İyi pastırmanın incelikleri özellikleri nelerdir?
Önce pastırmanın bir tarihçesine bakmak lazım. Orta Asya Türkleri, at üstünde yolculuk yaparken tok tutsun diye tuzlanmış, kurutulmuş et yermiş. Kayserili Ermeniler de, bu etin yüzünü çemenle sıvayarak pastırmayı elde etmişler.
Neden çemenle sıvamışlar?
Müthiş bir lezzet veriyor da ondan! Yani pastırmayı bize hediye eden Kayserili Ermeniler.
AĞZINIZDA ERİYORSA İYİDİR,
Kastamonulular bizim pastırma daha iyi diyor…
Yok, mümkün değil. Ne Afyon ne Kastamonu bizimle kimse boy ölçüşemez. Bu, Kayseri’ye mahsus bir şey. Kayserinin yiyeceği.
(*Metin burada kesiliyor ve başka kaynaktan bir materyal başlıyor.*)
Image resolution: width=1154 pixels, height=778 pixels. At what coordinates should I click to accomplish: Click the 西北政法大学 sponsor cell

Hayatın her alanına girmiş durumda değil mi?
Tabii tabii. Bir de başka bir yönü daha oldu pastırma ve sucuğun. Hediyelik yönü… İnanın lokumun, baklavanın, kestane şekerinin önüne geçti. Ben çok yurt dışına gidiyorum, pastırma, sucuk götürdüğümde ayrı bir havam oluyor.
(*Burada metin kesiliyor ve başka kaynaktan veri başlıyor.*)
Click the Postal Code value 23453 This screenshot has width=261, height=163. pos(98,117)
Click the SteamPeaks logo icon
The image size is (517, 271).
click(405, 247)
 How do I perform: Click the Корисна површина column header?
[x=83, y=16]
Pastırmanın iyisi nasıl anlaşılır?
Ağzınıza aldığınızda, yumuşacıksa, ağzınızda eriyorsa, o hayvanın güzel yeridir. Bizim neden bu kadar meşhur olduğumuzu sordunuz ya, kendimizden kattığımız bazı şeyler oldu. Birincisi biz büyük firmalardan değil, küçük butik firmalardan alıyoruz. Ve kendimizce sırlarımız var. Aldıktan sonra mesela, ben 3-4 kere yerini değiştiririm. İlk gelir pastırma, kapının önüne koyarım, oradan hafif rüzgar alır. Oradan alırım kapı girişine asarım, oradan hem sıcak hem soğuk alır. Oradan sonra arka tarafa alırım. Ayrıca pastırmayı yüzde 10 gibi daha fazla kurutuyoruz. Kurutmak da ayrı bir lezzet katıyor.